PX4 / PX4-Autopilot

PX4 Autopilot Software
https://px4.io
BSD 3-Clause "New" or "Revised" License
8.39k stars 13.46k forks source link

Longer logging ends in error of FAT32 filesystem, Corrupted SD card #18672

Closed roman-dvorak closed 2 years ago

roman-dvorak commented 2 years ago

Hi, we repeatedly have a problem with logging to the SD card. It happened to us several times that the card was corrupted during the inflight logging. The SD card or filesystem during read by computer seems to be flagged as read-only. And the log file was not complete.

For the first time, it happened to us on 7. 10. 2021 with takeoff mode (#18582), which was based on a few days old PX4 master version.

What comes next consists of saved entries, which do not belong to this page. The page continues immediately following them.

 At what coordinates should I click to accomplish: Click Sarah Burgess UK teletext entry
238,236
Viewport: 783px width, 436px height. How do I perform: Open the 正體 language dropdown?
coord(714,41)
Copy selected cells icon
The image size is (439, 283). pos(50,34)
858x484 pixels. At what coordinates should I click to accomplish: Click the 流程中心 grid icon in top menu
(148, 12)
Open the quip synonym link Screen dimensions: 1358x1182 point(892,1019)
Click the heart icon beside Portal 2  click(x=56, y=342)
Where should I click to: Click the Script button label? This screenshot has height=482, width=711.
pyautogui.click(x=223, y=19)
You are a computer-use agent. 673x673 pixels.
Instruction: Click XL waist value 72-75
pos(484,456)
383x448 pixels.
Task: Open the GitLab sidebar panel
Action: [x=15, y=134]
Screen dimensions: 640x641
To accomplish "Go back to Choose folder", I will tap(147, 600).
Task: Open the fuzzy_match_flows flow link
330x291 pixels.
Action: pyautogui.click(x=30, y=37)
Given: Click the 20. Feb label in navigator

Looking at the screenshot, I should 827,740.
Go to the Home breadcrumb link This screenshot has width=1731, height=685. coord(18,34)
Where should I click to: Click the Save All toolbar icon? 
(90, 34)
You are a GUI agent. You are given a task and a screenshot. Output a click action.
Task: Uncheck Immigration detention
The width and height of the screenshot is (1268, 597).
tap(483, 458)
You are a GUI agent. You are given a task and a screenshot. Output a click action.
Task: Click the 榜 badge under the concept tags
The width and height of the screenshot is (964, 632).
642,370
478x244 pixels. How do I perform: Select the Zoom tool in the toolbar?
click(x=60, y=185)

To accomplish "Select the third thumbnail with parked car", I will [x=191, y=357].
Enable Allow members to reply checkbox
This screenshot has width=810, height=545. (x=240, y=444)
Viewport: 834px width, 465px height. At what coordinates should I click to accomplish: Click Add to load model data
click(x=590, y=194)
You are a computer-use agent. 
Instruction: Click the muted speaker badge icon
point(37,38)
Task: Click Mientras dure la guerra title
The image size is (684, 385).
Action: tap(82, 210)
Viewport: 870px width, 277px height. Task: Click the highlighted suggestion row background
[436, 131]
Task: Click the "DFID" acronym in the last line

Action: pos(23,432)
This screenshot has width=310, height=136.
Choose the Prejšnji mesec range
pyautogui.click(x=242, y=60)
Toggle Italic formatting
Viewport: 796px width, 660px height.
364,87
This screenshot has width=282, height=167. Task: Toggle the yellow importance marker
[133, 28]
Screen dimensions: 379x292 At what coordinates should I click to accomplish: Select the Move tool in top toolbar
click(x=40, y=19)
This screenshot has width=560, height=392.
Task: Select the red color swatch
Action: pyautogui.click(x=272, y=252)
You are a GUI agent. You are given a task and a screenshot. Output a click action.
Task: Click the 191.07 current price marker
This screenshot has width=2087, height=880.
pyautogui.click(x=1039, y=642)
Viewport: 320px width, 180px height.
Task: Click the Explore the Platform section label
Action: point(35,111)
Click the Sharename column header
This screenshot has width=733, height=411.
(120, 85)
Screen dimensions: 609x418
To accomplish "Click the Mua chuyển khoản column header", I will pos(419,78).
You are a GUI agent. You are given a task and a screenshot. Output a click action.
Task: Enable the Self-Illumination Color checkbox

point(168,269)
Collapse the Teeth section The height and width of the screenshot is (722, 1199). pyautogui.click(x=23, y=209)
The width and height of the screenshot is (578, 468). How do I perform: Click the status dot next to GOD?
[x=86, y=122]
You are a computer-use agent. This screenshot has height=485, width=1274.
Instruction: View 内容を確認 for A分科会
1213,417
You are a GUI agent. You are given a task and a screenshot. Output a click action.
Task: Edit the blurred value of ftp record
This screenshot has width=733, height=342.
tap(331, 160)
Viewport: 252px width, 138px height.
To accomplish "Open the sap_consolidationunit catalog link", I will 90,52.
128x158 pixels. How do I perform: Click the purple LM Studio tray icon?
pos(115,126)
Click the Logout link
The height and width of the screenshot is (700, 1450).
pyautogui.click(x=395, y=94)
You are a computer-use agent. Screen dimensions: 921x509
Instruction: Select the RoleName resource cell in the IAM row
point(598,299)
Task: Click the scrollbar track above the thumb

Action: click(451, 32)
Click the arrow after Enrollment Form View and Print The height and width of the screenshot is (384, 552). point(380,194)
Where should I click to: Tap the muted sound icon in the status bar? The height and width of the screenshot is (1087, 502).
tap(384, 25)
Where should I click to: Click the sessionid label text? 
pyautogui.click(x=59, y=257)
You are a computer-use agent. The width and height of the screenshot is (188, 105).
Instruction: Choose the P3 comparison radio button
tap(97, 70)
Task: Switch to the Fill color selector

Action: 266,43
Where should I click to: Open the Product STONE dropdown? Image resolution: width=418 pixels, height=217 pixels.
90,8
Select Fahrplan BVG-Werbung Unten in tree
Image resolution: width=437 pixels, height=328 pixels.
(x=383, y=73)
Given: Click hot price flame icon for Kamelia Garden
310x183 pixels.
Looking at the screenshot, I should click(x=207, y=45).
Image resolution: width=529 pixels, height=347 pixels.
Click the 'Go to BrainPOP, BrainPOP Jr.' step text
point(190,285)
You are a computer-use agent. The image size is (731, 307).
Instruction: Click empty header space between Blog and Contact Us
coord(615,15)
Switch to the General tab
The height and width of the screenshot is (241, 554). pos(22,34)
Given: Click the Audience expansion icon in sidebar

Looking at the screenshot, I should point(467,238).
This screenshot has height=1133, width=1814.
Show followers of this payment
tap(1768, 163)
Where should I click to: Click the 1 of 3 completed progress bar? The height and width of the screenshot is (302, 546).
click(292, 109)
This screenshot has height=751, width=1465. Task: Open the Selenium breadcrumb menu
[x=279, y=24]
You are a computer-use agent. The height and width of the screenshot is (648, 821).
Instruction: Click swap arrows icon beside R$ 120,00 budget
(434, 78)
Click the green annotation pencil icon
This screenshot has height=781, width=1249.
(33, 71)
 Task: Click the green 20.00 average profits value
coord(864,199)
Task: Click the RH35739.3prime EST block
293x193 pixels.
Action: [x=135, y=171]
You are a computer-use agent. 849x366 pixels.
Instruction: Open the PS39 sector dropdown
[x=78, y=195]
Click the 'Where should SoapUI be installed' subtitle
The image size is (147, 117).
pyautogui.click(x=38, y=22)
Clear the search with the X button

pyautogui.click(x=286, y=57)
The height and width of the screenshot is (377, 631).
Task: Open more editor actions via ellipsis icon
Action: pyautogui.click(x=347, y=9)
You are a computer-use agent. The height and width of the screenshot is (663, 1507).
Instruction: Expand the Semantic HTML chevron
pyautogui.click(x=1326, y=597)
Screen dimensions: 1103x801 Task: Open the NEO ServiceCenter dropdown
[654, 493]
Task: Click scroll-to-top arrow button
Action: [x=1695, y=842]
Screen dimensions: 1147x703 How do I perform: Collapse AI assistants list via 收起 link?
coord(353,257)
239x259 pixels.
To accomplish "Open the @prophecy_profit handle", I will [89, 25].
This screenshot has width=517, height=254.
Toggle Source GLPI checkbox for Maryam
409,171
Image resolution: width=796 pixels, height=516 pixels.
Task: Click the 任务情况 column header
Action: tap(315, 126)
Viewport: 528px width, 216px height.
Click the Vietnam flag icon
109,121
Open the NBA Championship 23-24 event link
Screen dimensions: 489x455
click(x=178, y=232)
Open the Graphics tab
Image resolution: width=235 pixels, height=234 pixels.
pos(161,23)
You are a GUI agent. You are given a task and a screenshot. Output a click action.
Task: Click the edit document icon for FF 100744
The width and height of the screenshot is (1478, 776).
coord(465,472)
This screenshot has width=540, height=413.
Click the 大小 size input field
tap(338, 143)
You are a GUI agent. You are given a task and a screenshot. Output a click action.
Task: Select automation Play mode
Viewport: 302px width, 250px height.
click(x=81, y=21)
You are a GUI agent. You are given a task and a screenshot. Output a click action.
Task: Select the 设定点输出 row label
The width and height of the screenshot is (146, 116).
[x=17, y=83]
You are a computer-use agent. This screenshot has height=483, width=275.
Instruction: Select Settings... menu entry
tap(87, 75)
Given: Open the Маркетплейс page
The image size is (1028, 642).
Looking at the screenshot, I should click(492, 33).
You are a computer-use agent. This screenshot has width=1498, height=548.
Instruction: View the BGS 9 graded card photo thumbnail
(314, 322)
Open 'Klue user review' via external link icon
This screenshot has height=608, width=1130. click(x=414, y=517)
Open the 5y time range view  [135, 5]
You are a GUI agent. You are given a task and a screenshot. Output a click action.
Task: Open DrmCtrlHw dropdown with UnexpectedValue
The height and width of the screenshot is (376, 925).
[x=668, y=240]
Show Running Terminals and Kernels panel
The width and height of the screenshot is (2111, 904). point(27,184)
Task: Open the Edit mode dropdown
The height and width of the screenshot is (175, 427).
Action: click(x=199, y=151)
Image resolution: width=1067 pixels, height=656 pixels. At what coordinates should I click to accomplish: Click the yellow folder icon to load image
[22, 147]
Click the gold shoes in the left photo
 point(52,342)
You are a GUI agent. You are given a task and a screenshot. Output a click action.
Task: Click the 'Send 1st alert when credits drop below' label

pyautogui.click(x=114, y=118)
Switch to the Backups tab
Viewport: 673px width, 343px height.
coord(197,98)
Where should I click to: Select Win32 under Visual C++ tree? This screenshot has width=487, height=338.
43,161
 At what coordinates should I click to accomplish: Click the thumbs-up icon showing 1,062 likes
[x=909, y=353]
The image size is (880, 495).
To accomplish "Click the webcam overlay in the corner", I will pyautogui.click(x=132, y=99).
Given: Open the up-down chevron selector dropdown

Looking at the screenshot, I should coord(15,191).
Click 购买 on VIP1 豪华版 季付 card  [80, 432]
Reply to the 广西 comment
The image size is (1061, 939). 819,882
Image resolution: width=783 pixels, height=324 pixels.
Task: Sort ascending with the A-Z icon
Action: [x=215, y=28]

At that time, I thought it was due to a large number of debug text logs (PX4_INFO("...")). In the meantime, we tried to use a new (32GB SD card)[], format the card (completely erased) to FAT32. And the problem was repeated several times. Therefore we didn't have a log that we really needed.. It does not matter that we create a smaller 4GB FAT32 volume on SDcard. The situation was almost the same, corrupted filesystem with missing logs and sometimes other files which were previously on SDcard.

Next time, I limited number of PX4_INFO messages to the minimum number of these logs. And the SD card was corrupted again. With such FW. But it was the Firmware with my modifications.

The first used card was: obrazek

After a debate in (#18419), we decided to test this “airspeed mode” PR with our second autogyro (FMU v5, CUAV NANO) and this was almost unmodified FW (f814a52). But during the flight, the SDcard filesystem corruption happened again. This piece of autogyro (the same autopilot, the same SDcard, ..) was previously used in the same configuration with several months old master FW. Without any signs of this problem.

This always happened after a few seconds of flight. I don’t see any clear cause for this behaviour in the same fragments of the logs, retrieved from SDcard after fsck recovery, containing the takeoff

obrazek obrazek

I tried to repeat this on the ground. But I was unsuccessful. Logging worked for a very long time.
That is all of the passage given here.